DATA:
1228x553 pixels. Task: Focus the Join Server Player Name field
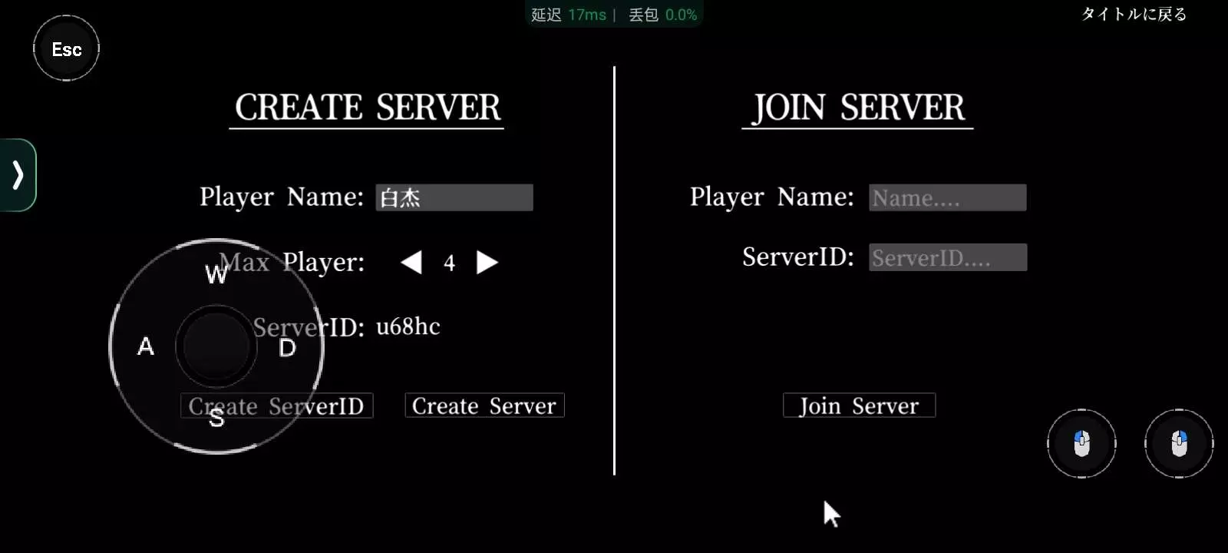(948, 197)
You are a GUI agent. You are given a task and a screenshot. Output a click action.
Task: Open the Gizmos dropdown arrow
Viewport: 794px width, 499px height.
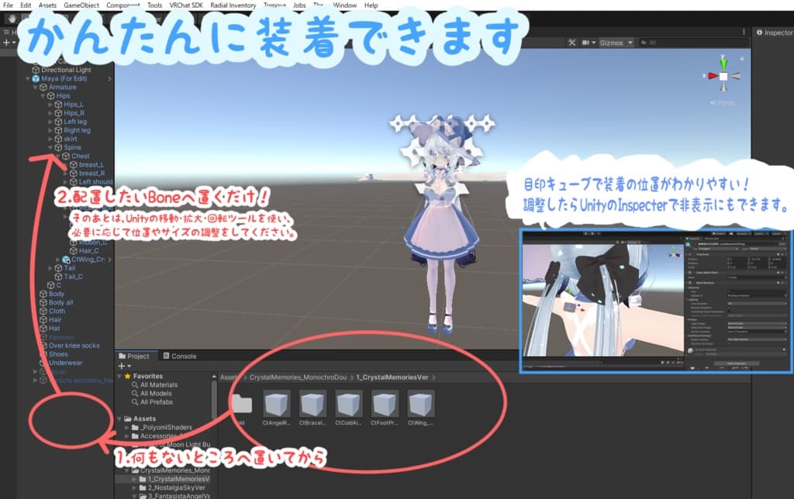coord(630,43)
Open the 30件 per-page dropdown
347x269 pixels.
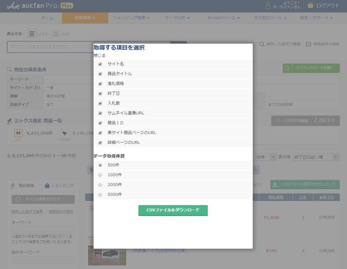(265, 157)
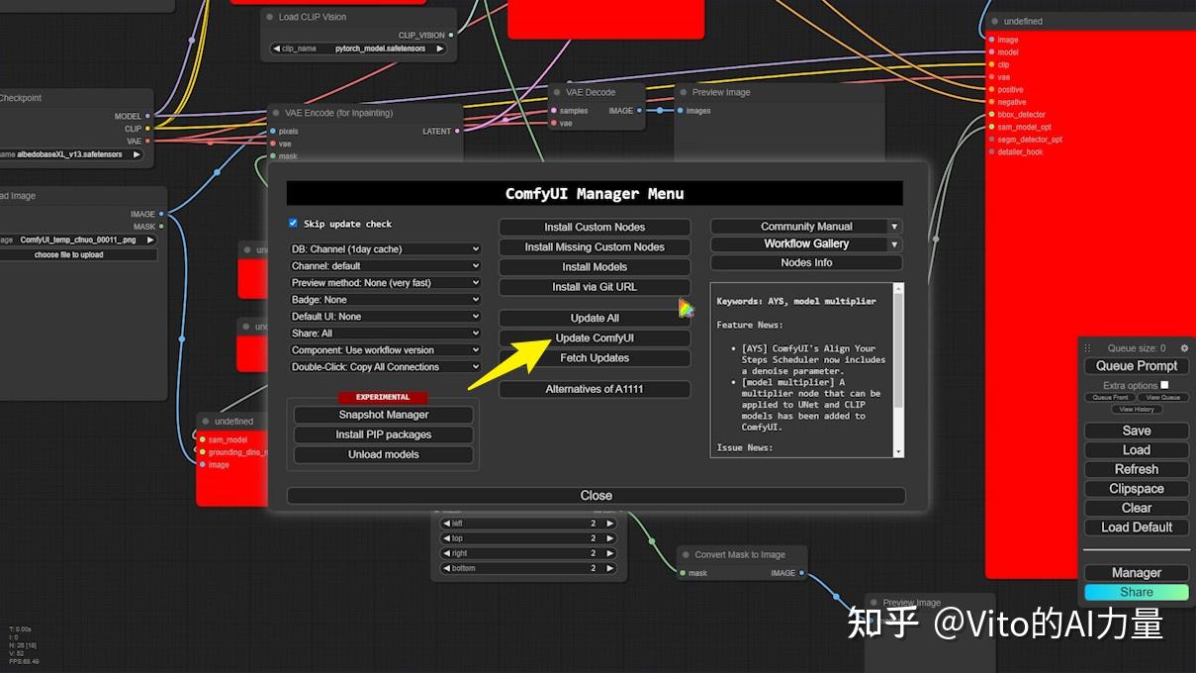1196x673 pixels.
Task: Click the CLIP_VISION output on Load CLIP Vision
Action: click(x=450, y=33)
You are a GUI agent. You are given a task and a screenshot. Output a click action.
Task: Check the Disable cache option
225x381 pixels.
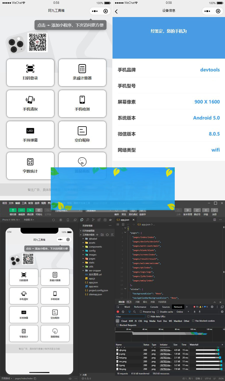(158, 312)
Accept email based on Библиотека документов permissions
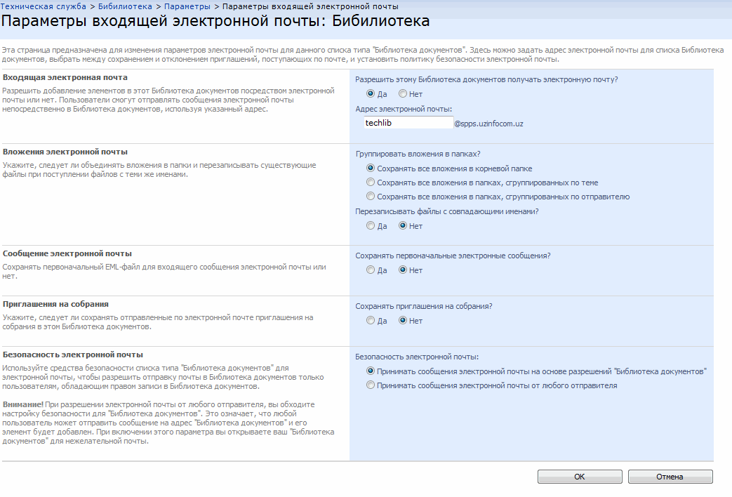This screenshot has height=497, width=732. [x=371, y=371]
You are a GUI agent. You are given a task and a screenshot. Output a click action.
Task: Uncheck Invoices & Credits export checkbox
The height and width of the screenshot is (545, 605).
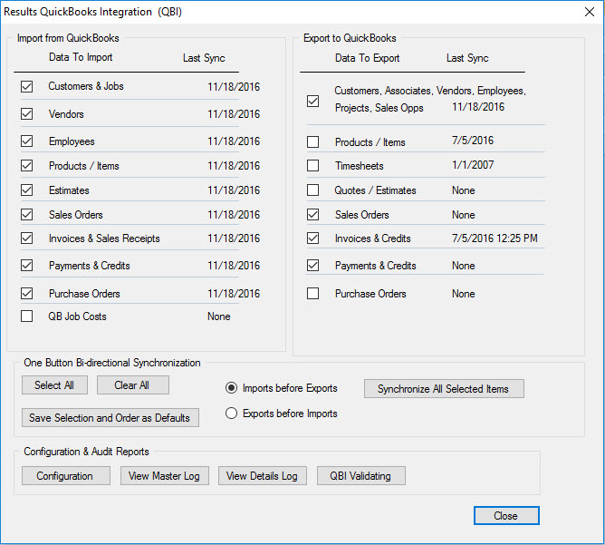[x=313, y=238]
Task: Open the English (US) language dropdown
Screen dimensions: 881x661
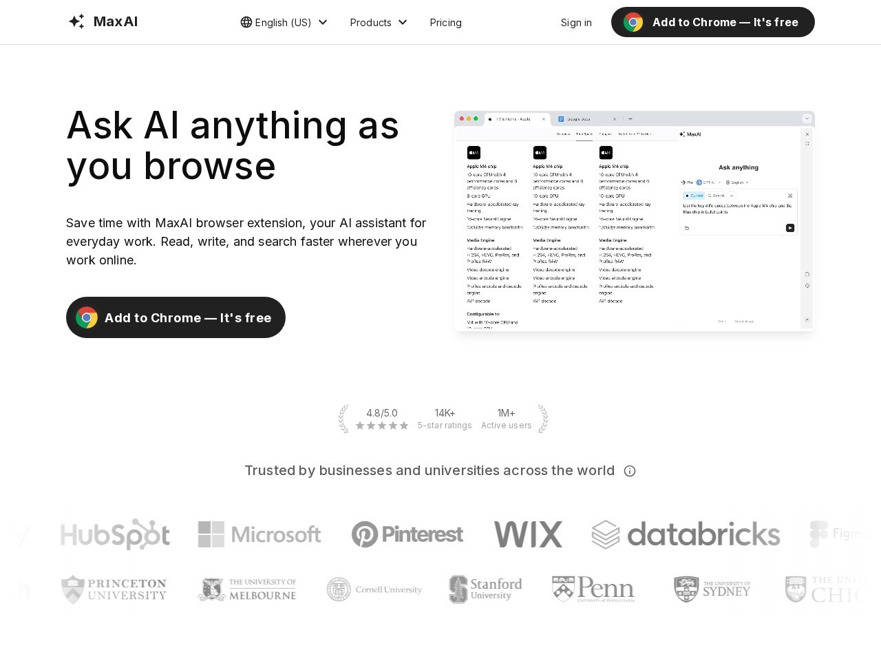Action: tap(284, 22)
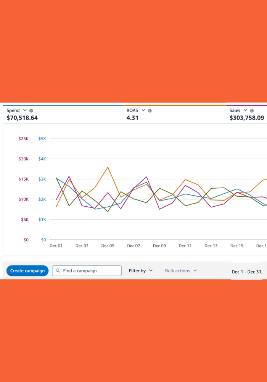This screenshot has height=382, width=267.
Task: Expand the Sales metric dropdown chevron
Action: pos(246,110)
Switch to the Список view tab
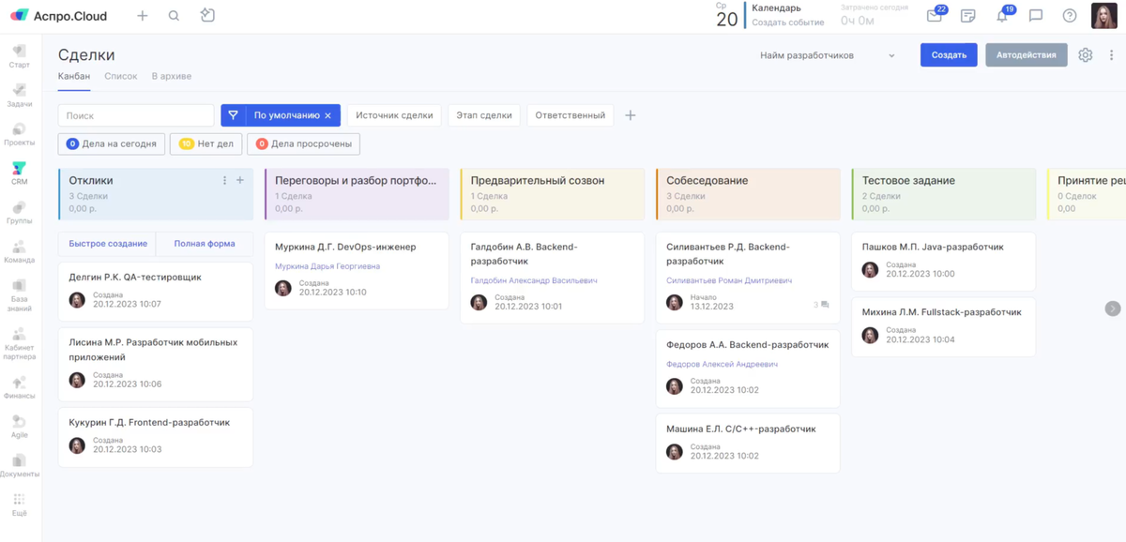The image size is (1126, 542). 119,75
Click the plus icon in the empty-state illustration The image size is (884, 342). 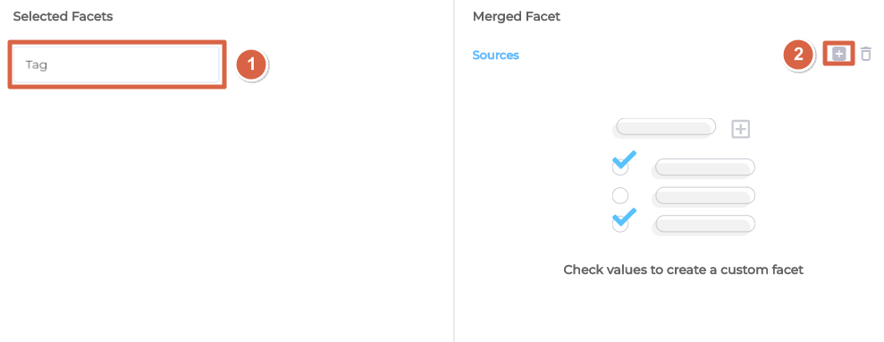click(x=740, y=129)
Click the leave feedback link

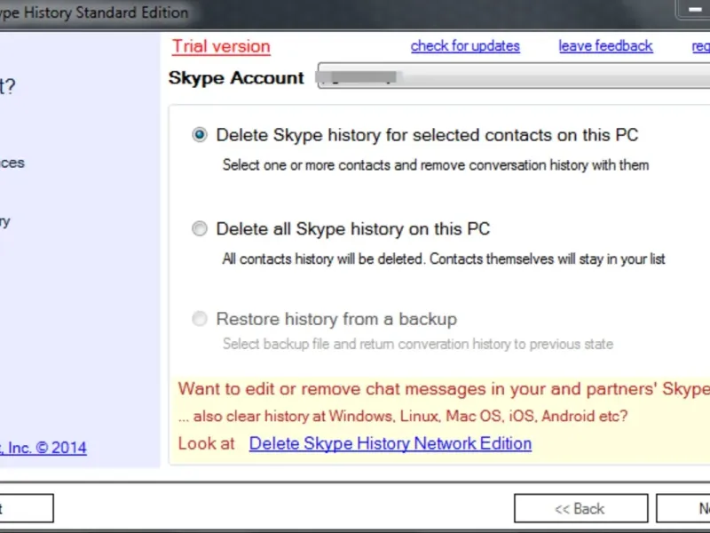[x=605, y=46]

WHAT THIS TASK INVOLVES:
Reply with the count alone: how many lines of the records contain the string "Open"?

TASK ANSWER:
3